Washington Snapshot: Ways and Means Committee Hearing on 2017 Tax Law, House Fails to Override Trump Veto on National Emergency

In This Week's Edition of Snapshot…


News from the Hill

Ways and Means Committee Hearing on 2017 Tax Law

Yesterday the House Ways and Means Committee held a hearing called the “2017 Tax Law and Who It Left Behind.” The hearing, the first since the 2017 tax overhaul was implemented, lasted over four and a half hours. During the hearing, Committee members on both sides of the aisle took more time stating their position about the tax reform bill than asking witnesses questions.

The hearing mainly focused on the impact that the 2017 TCJA law has had on the economy, and not on the charitable sector. However, important issues, including the Unrelated Business Income Tax (UBIT) that nonprofits and houses of worship will have to pay for offering parking and transportation benefits to their employees, were raised throughout the hearing by Rep. Tom Suozzi (D-NY).

Rep. Dwight Evans (D-PA) said that raising the standard deduction decreased charitable deductions. Witness Ms. Nancy Abramowitz, Professor of Law and Director of the Janet R. Spragens Federal Tax Clinic at American University Washington College of Law, discussed how the increase in the standard deduction might prod people to give to certain organizations, like universities, rather than charities that provide food services to lower income people. She suggested that a study should be done on this possible development.

Chairman Richard Neal (D-MA) closed the hearing saying that the Committee will continue to scrutinize the tax reform bill. More hearings related to the 2017 TCJA are expected.

The Council on Foundations submitted a written statement highlighting the effects that the 2017 tax law is having on the nonprofit sector for the hearing. 

House Unable to Override Trump Veto on National Emergency

The House failed to override President Trump’s veto of the resolution to terminate his national emergency declaration on the U.S.  southern border, leaving the matter to federal courts where several lawsuits challenging the decision have been filed.

A veto override requires two-thirds of support, and the House vote fell short, 248-181. Only 14 Republicans voted with their Democratic counterparts to override the veto. 

President Trump issued this veto, the first of his presidency, two weeks ago. The veto allows the President to continue with his plans to reallocate $3.6 billion in military construction funds toward building a wall along the U.S.-Mexico border. President Trump also plans to use other authorities to transfer $601 million from a Treasury Department drug forfeiture fund and $2.5 billion from a Defense Department drug prevention program, as well as the almost $1.4 billion Congress has already appropriated. 
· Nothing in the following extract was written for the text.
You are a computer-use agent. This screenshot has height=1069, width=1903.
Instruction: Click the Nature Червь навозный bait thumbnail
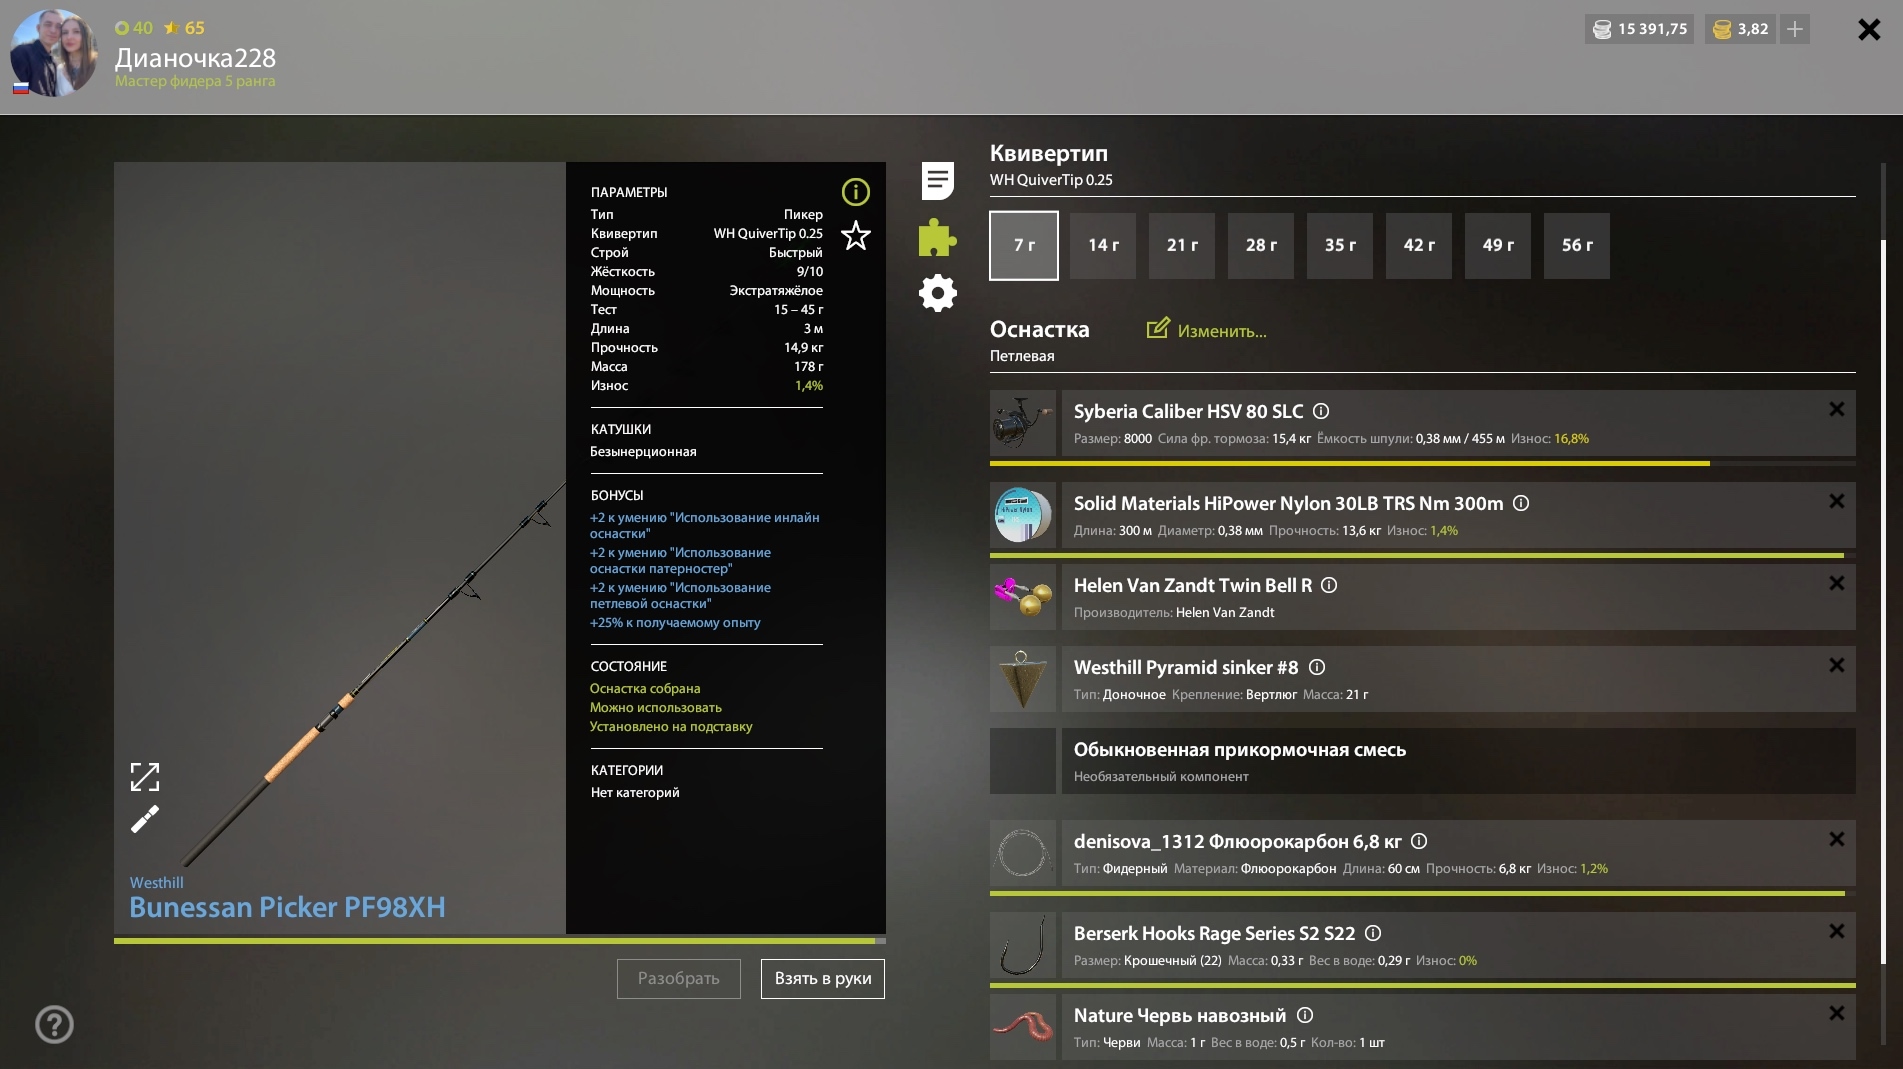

The resolution of disapproval, H.J. Res. 46, cleared the House and Senate with bipartisan support. Thirteen House Republicans and a dozen Senate Republicans supported the measure, with the move widely interpreted as a rebuke to the President’s immigration policies.

Happening in the States

Exclusive from our colleagues at the National Council of Nonprofits.

 
 

State Charitable Giving Incentive Bills Moving Forward

Responding to concerns that the 2017 federal tax law could adversely affect donations to charitable nonprofits and foundations, state legislatures are creating state-based tax incentives. New Jersey, which  currently does not have a state charitable giving incentive, is on the verge of creating a non-itemizer deduction to allow all taxpayers, regardless of whether they itemize or take the standard deduction, to claim charitable contributions on their tax forms. Specifically, the bill would permit a taxpayer to deduct the amount of charitable contributions made to a “qualified New Jersey-based charitable organization” that is equal to the amount allowable as a charitable deduction under federal income taxes. The NJ Senate unanimously approved the legislation on Monday. The NJ Center for Non-Profits is actively advocating for this type of giving incentive, pointing out, “[d]emand for the programs and services provided by charities continues to grow, while needed resources lag behind,” as outlined in the Center’s recent report.

Similarly, lawmakers in Arizona continue to move legislation establishing a non-itemizer charitable deduction. The measure passed the House by a wide margin in February and was approved by a key Senate committee yesterday. Demonstrating the need for the bill, a report by an institute at Arizona State University estimates charitable giving in Arizona will decrease by $272.7 million every year because of the federal tax law that passed in 2017.